Required task >>
In the post about life in Diyatalawa and today's Sri Lanka, what does the sign the writer sees when driving past Panadura say?

Extract to read >>
* begin *
Life in Diyatalawa was a dream; we didn’t care who’s who and who believes in what. We were one and the same, it was a small town then, it was a happy little town. Everybody knew us, and we knew everybody. Except, perhaps the young infantrymen temporarily training in the camps.

Looking at the 21st Century Sri Lanka, my heart aches. Specially since this country will never see that harmony I saw in my childhood, ever again.

I left Diyatalawa when I was 10. I left the country when I was 20-something, and the dollar was 30-odd rupees then.

What did I miss while I was away? I missed the dollar sky-rocketing to end at over 110 rupees. I missed the political division taking place. I missed the Buddhist monk(ey)s contesting in general elections, instead of practicing what they preach.

And I returned to a hell-hole, where there is no respect for life – human or other wise – anymore. There is no respect for each other, there is no respect for anything. Where are all the values in life? How could a country deteriorate so fast, so soon, physically and morally?

Every time I drive past the town of Panadura, my heart fills with disgust as I see a signage that reads: “You are entering the Buddhist Township of Panadura.” What if Beruwala is labeled a Moor township and Haputale becomes a Hindu town – and erect massive sign boards to that effect? Would we, the non-Moor, non-Hindu, Sinhala majority of the country like it?

This country is divided, and divided to the bone. There are schools that do not accept non-Christian kids. I think this is the only country where education system is thus discriminated. Even in the Middle Eastern countries, non Muslim students could attend public schools where the only religion they teach is Islam. Non Muslim kids get to go to the library or study moral science. And, they don’t boast of a civilisation 5,000 years old.

Education, politics, religions and faith, race, cast and creed... the base for division itself is divided in to hundred different categories. As if we don’t have enough, we are even divided in to “up-country” vs “low-country” people. Next thing, my kids will be looking down upon yours, just because my hometown is few meters higher in altitude.

What a mess.


  1. I agree. Pardon my french but it's all F'd up.

  2. I was born in Diyatalawa few decades back and grew up there and Bandarawela. I have been back since then to see my childhood home with my adult eyes. It's not what I remembered it to be. Sad to say that I see a country divided, afraid to approach one another.

  3. @DeeCee, yep it’s all f’d up.

    @They Hate Our Freedom: Agree with you, nothing is the same anymore. How sad!
* end *
Raw data >>
* begin *
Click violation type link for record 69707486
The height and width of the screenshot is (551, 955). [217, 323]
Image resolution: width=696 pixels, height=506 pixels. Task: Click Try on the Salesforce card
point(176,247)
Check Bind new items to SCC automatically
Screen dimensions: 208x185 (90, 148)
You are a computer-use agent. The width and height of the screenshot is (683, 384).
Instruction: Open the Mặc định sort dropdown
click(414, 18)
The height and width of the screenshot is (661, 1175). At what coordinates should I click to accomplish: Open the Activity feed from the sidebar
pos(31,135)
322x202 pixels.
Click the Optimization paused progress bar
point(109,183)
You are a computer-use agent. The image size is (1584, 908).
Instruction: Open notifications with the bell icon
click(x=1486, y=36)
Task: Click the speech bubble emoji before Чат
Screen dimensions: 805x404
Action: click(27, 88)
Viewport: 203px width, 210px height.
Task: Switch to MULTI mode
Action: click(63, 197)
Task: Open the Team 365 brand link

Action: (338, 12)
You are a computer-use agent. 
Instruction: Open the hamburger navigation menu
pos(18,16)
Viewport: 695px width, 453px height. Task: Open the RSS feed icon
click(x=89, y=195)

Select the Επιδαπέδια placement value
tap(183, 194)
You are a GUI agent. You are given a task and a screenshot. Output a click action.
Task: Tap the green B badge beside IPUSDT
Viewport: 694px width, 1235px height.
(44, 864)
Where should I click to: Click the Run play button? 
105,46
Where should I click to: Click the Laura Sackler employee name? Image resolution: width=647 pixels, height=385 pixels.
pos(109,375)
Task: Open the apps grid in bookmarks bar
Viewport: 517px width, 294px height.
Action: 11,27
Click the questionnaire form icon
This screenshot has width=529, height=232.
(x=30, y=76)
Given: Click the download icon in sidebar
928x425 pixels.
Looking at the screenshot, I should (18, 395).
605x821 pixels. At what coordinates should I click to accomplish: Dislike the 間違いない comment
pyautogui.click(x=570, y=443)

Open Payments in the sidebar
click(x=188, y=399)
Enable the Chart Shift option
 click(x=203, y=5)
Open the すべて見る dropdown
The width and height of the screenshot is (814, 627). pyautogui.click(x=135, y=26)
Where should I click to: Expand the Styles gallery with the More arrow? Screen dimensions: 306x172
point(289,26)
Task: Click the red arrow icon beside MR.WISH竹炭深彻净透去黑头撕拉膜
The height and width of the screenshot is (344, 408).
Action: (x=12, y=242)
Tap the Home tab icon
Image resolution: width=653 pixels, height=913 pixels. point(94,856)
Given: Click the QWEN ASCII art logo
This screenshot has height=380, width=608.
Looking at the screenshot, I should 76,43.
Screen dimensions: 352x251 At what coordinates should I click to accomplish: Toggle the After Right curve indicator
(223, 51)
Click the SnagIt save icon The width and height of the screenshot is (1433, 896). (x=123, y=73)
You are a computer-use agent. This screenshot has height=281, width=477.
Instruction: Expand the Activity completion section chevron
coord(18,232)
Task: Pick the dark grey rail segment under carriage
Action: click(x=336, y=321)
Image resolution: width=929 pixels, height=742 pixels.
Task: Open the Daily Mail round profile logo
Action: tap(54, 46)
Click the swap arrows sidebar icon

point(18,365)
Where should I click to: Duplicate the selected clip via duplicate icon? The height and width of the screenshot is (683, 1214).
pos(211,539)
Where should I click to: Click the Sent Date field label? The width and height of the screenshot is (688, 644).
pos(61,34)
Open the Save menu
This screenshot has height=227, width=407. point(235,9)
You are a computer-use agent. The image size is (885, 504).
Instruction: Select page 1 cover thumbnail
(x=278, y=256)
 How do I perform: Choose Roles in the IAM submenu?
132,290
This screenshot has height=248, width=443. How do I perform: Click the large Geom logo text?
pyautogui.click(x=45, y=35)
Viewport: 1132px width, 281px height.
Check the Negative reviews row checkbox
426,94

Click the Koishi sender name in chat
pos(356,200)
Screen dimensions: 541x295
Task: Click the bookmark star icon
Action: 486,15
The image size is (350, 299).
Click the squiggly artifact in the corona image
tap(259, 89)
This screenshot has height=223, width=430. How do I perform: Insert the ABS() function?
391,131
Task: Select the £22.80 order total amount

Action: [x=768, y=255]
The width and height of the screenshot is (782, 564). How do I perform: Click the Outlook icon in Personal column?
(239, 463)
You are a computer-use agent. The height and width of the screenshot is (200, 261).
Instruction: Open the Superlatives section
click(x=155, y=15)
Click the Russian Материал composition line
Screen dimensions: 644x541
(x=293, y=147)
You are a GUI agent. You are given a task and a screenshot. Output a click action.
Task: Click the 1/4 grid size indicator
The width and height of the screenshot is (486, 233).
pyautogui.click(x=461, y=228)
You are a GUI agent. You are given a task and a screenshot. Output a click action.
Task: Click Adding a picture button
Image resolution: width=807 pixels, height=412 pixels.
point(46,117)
* end *
The reply >>
"You are entering the Buddhist Township of Panadura."